Diğer önemli özelliklerinden birisi de derin İslamî bilgisi, İngilizce, Arapça, Almanca gibi dilleri iyi bilmesidir. Seyahatlerinde birçok gayrimüslimin, yüce dinimiz İslam’la ve ardından Nakşibendi tarikatı ile şereflenmelerine vesile olmuştur. Bu özelliği basın-yayın kuruluşlarının dikkatini çekmiş, dünya kamuoyunda Asya, Avrupa, Afrika ve Amerika kıtalarına yaptığı ziyaretlere yer verilmiştir. Hazret bu konu üzerine katıldığı mülakat ve söyleşilerde, “Tevfik ve hidayet Allah’tan, biz vesileyiz” diye buyurmuşlardır.
Altın Silsilenin 38. Büyük Şeyhi olan Şeyh Şerafettin Dağıstanî Hazretleri 1922 yılında Bursa’da Güneyköy’de verdiği bir sohbetinde “Evlatlarımdan biri çok Hristiyan’ı Müslüman yapacak, O henüz daha doğmamıştır. Onun ayak numarası 42’dir” buyurur. Şeyh Muhammed Nazım Adil El Hakkani’nin aynı yıl Kıbrıs/Larnaka’da dünyaya teşrif etmesi üzerine Şeyh Şerafettin Hazretleri Güneyköy’de; “O evladım doğdu” deyip, Kıbrısî El Hakkanî Hazretleri’nin doğumunu müjdelemiştir.
Şeyh Muhammed Nazım Adil El Hakkanî Hazretleri zahiren 27 kez hacca gitmiş, sonraki yıllarda yaşının ilerlemesi üzere kutsal topraklara gidememiştir. Biiznillah keramet halidir ki Lefke dergâhında iken hac vazifesini tamamlamak üzere kutsal topraklarda bulunan sevenleri, Kâbe-yi Muazzama’yı tavaf esnasında kendisini gördüklerini birçok kez ve farklı zamanlarda beyan etmişlerdir. Dünyaya ve dünya hayatına tenezzül etmeyip ebediyeti, sonsuzluğu dilemiştir. Hiç kimseden dünya için bir talepte bulunmamıştır. Ahir ömrünü mütevazi bir hayatla geçirmiştir.
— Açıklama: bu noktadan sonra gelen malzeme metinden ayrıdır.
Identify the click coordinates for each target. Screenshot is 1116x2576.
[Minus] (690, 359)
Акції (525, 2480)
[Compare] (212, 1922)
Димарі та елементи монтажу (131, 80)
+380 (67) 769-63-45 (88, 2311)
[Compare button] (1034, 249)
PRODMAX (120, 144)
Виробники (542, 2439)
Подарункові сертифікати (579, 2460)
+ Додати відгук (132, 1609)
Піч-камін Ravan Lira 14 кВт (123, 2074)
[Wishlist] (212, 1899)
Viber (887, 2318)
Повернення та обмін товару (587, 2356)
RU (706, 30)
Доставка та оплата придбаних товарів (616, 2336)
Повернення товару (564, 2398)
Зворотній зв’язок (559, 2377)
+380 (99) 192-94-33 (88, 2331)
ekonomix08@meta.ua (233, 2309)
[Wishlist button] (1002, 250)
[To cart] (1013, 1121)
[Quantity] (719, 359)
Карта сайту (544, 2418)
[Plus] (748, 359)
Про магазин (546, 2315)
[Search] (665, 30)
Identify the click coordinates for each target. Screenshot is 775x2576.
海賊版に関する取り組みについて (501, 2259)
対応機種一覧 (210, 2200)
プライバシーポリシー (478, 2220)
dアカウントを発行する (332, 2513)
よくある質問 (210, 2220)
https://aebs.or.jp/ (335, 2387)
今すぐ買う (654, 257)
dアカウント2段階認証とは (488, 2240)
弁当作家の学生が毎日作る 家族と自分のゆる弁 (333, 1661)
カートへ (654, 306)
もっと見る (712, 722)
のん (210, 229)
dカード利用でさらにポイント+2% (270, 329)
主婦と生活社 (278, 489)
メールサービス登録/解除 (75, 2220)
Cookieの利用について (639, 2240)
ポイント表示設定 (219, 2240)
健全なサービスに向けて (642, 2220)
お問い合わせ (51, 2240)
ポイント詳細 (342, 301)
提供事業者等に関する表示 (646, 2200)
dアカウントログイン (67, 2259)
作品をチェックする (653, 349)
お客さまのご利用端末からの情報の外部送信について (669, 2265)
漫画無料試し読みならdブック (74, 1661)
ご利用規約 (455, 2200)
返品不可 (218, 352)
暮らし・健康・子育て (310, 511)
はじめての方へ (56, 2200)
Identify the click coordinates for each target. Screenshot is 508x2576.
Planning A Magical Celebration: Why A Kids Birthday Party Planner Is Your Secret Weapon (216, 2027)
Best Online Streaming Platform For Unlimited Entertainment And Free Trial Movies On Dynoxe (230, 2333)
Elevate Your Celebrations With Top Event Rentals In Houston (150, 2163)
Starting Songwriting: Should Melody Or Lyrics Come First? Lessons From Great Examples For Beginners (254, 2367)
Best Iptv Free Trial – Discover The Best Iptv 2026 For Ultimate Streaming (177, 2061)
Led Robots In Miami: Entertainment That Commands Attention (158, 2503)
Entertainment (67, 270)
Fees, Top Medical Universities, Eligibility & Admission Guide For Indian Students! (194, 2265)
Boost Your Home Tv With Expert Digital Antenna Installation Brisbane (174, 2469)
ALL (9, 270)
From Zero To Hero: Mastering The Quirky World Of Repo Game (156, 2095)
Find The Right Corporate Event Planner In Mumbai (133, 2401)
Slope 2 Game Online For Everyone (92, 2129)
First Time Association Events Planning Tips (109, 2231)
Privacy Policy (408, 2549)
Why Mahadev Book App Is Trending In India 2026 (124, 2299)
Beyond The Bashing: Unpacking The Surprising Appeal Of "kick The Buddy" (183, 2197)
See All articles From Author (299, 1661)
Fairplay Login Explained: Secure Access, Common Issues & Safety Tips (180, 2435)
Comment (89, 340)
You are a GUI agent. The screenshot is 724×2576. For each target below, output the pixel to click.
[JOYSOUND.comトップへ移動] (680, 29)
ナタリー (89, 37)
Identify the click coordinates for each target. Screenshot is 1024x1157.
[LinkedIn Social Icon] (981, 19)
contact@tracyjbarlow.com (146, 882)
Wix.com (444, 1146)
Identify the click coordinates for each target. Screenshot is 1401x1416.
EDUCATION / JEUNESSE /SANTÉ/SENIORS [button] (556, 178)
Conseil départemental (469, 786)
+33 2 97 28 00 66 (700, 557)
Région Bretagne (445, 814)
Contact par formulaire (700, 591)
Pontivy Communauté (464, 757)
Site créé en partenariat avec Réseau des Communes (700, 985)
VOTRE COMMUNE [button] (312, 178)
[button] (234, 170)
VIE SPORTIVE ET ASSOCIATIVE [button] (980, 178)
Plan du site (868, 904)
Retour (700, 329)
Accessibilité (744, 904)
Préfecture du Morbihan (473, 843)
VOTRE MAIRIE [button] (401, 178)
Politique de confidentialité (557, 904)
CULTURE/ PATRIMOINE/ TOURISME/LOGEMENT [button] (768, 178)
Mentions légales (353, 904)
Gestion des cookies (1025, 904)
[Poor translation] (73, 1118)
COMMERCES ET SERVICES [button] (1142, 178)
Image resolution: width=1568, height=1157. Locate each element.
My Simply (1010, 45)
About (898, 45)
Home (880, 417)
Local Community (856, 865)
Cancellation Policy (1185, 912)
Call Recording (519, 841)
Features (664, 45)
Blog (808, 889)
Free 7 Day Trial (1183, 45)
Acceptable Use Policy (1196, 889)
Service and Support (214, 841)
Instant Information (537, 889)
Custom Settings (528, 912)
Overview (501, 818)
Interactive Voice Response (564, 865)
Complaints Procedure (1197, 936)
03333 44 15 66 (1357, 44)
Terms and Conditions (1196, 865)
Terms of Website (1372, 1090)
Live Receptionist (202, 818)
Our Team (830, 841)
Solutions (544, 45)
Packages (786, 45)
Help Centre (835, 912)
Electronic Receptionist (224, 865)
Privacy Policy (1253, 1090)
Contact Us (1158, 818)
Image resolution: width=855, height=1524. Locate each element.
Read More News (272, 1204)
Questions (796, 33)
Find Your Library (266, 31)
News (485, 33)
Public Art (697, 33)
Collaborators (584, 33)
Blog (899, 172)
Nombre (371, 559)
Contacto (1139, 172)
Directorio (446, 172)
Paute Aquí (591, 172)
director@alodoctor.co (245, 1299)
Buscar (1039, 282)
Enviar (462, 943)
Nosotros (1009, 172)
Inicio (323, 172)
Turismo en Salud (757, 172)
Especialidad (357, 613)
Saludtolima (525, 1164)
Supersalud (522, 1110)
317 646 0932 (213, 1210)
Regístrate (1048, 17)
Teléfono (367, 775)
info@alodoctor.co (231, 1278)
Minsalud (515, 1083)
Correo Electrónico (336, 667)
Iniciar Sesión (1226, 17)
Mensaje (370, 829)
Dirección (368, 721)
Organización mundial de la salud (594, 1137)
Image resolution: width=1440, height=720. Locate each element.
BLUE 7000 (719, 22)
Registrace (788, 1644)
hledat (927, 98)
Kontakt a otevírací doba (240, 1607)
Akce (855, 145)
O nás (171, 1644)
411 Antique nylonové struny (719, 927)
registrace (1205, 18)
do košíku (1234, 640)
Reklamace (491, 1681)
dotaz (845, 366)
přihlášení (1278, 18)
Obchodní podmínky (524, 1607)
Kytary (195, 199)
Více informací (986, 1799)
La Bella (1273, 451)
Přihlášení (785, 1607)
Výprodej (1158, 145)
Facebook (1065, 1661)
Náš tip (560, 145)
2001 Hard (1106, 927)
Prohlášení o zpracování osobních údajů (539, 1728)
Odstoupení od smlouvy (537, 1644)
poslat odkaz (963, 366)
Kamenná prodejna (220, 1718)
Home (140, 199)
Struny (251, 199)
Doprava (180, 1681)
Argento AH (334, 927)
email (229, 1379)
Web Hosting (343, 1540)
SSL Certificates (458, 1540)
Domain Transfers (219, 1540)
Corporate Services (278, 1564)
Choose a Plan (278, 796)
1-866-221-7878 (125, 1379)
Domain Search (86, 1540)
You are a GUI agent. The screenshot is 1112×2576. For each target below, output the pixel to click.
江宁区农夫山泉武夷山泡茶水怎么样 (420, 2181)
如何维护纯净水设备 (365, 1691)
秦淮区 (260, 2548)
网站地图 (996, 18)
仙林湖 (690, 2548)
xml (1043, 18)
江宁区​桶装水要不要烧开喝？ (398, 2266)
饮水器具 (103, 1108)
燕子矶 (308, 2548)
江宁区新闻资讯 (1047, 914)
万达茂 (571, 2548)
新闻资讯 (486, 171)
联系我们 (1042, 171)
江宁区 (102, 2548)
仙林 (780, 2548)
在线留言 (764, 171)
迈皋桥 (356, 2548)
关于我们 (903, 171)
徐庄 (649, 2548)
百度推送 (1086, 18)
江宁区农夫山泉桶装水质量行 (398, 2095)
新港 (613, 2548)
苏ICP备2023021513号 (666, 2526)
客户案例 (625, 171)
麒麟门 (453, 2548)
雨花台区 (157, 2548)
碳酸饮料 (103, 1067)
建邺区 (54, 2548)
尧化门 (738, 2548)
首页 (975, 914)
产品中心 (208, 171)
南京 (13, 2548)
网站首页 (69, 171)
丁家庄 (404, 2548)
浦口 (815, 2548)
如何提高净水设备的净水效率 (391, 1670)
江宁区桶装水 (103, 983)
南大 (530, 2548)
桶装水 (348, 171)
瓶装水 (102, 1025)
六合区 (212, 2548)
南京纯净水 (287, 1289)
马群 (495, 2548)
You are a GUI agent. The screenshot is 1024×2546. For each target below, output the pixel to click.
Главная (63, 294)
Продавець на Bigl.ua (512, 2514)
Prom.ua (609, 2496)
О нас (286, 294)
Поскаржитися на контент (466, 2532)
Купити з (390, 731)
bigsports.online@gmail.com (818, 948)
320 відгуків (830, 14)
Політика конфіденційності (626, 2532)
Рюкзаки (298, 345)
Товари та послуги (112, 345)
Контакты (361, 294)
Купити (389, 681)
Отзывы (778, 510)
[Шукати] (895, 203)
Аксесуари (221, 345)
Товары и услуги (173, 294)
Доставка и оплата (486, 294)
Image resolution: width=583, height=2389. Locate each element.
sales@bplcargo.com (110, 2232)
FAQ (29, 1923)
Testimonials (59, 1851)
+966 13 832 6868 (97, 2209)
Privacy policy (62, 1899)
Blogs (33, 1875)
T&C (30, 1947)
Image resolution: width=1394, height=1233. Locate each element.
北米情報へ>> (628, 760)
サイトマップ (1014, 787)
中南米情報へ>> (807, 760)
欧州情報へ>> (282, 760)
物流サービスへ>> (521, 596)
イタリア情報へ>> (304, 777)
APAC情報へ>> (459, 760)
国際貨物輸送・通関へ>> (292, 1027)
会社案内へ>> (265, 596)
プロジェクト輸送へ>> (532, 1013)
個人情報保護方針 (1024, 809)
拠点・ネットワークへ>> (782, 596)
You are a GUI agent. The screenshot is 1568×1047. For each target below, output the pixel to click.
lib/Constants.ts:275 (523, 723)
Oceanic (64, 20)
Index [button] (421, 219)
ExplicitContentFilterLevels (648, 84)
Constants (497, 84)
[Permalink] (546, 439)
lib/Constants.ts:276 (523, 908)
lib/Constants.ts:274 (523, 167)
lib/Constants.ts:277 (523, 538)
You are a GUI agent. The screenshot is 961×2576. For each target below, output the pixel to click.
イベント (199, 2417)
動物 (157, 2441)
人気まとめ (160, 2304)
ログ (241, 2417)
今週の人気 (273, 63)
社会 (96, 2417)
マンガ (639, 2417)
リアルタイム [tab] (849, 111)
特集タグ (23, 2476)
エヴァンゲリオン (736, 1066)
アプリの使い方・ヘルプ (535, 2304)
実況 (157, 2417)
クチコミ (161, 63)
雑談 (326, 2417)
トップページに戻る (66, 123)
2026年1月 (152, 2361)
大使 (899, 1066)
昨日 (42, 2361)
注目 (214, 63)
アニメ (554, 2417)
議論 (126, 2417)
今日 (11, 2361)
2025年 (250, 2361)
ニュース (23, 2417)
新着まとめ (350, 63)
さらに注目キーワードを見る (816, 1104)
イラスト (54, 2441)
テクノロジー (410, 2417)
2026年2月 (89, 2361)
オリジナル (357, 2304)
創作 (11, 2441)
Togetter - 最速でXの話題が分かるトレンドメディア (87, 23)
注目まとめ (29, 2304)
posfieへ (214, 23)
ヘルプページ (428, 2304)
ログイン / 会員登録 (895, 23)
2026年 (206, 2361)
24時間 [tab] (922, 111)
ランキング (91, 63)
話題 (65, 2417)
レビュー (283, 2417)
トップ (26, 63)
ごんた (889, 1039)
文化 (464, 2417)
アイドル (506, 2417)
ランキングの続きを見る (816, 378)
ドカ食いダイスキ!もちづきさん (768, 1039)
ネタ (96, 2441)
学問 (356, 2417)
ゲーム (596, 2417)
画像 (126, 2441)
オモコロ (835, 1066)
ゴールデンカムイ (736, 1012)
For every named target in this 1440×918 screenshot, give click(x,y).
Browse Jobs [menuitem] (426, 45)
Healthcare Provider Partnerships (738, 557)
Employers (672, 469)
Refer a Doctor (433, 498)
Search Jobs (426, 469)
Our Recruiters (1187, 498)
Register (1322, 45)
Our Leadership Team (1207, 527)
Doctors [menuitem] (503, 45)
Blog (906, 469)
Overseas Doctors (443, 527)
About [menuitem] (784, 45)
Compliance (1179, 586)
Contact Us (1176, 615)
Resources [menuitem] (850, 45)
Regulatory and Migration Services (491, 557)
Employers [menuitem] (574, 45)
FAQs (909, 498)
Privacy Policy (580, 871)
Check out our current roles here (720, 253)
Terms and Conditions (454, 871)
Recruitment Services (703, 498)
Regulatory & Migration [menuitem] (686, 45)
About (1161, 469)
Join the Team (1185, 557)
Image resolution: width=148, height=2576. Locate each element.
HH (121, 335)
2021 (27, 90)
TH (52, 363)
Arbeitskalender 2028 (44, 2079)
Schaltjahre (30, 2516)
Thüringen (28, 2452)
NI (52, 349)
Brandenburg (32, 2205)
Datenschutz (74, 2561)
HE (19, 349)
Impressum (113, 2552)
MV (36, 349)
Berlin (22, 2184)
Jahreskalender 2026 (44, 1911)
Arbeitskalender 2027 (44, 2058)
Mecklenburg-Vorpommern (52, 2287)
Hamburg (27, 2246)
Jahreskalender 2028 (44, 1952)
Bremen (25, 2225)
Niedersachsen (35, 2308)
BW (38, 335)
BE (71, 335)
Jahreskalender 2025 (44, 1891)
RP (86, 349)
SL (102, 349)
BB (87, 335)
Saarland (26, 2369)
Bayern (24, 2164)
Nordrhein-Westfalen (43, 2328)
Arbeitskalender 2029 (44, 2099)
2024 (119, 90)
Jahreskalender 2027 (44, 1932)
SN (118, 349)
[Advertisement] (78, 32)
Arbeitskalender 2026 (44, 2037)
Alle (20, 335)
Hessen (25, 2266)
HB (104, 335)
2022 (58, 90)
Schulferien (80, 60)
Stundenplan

Şeyh Muhammed Nazım Adil El Hakkani Hazretleri 41 tarikattan icazetli olup, 41 tarikatın Şeyhidir. Vefatından bir kaç yıl önce manevi işaret üzere oğlu Şeyh Muhammed Mehmet Adil El Hakkani Hazretlerini bu yolun öğretilerini yapması ve yaptırması üzere kendinden sonrası için vazifelendirmiştir.
Ömrünün son bir kaç yılında,“Merhaba ey Şah-ı Merdan, Yârân’ınız size hayran” sözleri ile Şah-ı Merdan sohbetlerine başlamıştır. Âlemi manada Resul-ü Zişan Efendimiz’in (s.a.v.) “İlmin kapısı” diye hitap ettiği Ali Bin Ebu Talip (r.a.) Hazretleri’nin manevi sohbetlerinde bulunmuştur. İlerleyen yaşına ve sağlık sorunlarına rağmen sohbetlerine devam etmiş ziyaretçileriyle yakından ilgilenmişlerdir.
Meşâyıh-ı kiram yanı kendi yaptıklarını hiçbir zaman büyük görmez. Hâlbuki Şeyh Efendi binlerce, on binlerce, yüz binlerce insanın hidayetine vesile olmuştur. O bile tevazudan dolayı “Biz bir şey yapamadık” buyurmuşlardır. Ülkemizde birçok can ve mal kaybına neden olan Marmara depremine vurgu yapmış, 1998 ve 1999 yıllarında deprem gerçekleşmiştir.
Orta Doğu’yu kasıp kavuran Arap baharını ve bundan etkilenecek ülkeleri tek tek belirtmiştir. Şili’de Ekim 2010 yılında maden faciasında göçük altından 69 gün sonra sağ kurtulan madencilerin, sonrasında Kıbrıs’a gelip Şeyh Efendi Hazretleri’ni göçük altındayken gördüklerini ve yardım aldıklarını beyan etmeleri, tüm dünya medyasında yankı bulmuştur.
Yine 90’lı yıllarda devleti yönetmekle vazifeli hükûmet ve meclis üyelerinin, Milenyum denilen 21. Yüzyılın başlaması ile bir tanesinin dahi devlet yönetiminde kalmayacağını, yepyeni bir neslin geleceğini, İslam’a hürmet edenlerin yönetimde olacağını müjdelemiştir. Şeyh Muhammed Nazım Adil El Hakkani Hazretleri’ne özellikle yabancı uyruklu sevenleri, Şeyh’in kendilerine göstermiş olduğu sevgi, muhabbet ve hoş görüsünden dolayı ceddi olan Mevlana Celalettin Rumi Hazretleri’nden esinlenerek kısaca Mevlana (Mevlana Şeyh Muhammed Nazım Adil Hakkani) ismi ile hitap etmektedirler.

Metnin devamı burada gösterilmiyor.